Florida Poly researchers take on ransomware fight

Oct 26, 2020
Vinicius Seixas
Vinicius Seixas ’20, a graduate student at Florida Polytechnic University, is working on a way to identify ransomware before it can be downloaded by users.

The threat of ransomware grows more menacing by the day for everyone from single smartphone users to massive corporations. Vinicius Seixas ’20, a graduate student studying computer science at Florida Polytechnic University, wants to find a way to stop ransomware in its tracks.

Ransomware is malicious software that threatens to lock a user’s device, delete its data, or publicly release private information unless a ransom is paid.

“It’s a big problem for industry and businesses because if a company is hit by ransomware, it means that all of the computers or maybe all its handheld devices are not going to have access to its data,” said Dr. Karim Elish, assistant professor of computer science, who is supervising Seixas’ research. “It can cause significant damage, so we need to find a way to protect companies before they are hit.”

One major source for ransomware attacks is the wealth of innocuous-looking apps and games in the Google Play Store, so that’s where Seixas is starting.

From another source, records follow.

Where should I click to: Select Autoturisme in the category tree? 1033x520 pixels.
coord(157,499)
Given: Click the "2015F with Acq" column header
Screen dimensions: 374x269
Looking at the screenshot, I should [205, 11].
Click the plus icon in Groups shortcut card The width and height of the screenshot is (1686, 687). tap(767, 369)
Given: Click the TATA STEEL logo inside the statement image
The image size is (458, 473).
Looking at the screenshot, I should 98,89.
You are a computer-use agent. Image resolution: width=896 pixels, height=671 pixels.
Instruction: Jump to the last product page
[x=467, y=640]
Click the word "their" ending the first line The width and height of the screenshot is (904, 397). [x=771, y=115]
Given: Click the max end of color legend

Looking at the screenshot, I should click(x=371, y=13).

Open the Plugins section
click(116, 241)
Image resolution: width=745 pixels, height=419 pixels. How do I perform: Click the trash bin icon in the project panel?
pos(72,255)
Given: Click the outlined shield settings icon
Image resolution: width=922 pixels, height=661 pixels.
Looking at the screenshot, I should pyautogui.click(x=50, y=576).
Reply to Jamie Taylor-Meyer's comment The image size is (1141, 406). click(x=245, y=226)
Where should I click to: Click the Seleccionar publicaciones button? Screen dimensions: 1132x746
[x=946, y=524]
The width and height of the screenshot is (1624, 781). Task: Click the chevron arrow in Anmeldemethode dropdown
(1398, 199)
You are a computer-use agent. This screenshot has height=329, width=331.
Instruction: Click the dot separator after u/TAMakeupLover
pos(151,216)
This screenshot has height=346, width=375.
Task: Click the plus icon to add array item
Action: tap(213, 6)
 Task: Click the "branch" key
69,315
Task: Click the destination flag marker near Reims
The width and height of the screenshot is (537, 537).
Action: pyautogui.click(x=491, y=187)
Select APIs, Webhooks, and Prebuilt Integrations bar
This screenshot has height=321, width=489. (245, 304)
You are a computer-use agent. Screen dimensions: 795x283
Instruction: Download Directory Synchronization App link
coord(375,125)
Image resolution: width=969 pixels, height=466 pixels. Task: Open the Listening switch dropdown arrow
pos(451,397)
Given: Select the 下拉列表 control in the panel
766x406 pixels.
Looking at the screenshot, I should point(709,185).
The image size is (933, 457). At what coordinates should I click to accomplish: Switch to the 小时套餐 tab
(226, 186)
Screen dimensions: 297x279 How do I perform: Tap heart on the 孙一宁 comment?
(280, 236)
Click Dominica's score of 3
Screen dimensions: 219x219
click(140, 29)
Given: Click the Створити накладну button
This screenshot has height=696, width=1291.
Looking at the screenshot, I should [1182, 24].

“Our focus is to extract certain information from applications that have ransomware in them and come up with a way to feed that into a machine learning algorithm before they go out to the public,” said Seixas, who earned his bachelor’s degree in computer engineering from Florida Poly in 2020.

His research involves analyzing a large dataset of applications that are already known to contain ransomware. These will be compared with other applications using machine learning algorithms.

“We are going to implement a simple tool that will scan an unknown app and determine if it is ransomware or not ransomware,” Elish said. “It can be used by companies or the app store to scan the apps before they go to the public.”

Seixas added that by making this process fast and easy, the threat of ransomware can be dramatically reduced.

“I want that any time an app is pushed into the app store, it can be tested beforehand,” said Seixas, an international student from Sorocaba, Brazil. “I want companies to be able to test everything they download to make sure they don’t have anything at risk.”

In the meantime, Seixas said there are simple things people can do to minimize their current risk to their personal devices. This is especially relevant this month because October is National Cybersecurity Awareness Month.

“Don’t trust anything that isn’t from a reputable source,” Seixas said. “If you receive an SMS message with a link, don’t click on those messages – they can download an app on your phone and spread itself to other contacts in your list.”

Infected emails with an unexpected link or Word file can do the same, he said.

“When I came to Florida Poly and finished my first college degree, I decided it was time to explore this other world of computer science and security so anything I built would not be vulnerable to these attacks,” Seixas said. “It would be a waste of time, money, and energy to create something amazing and have it locked up by some random guy. I hope what we create can stop this from happening.”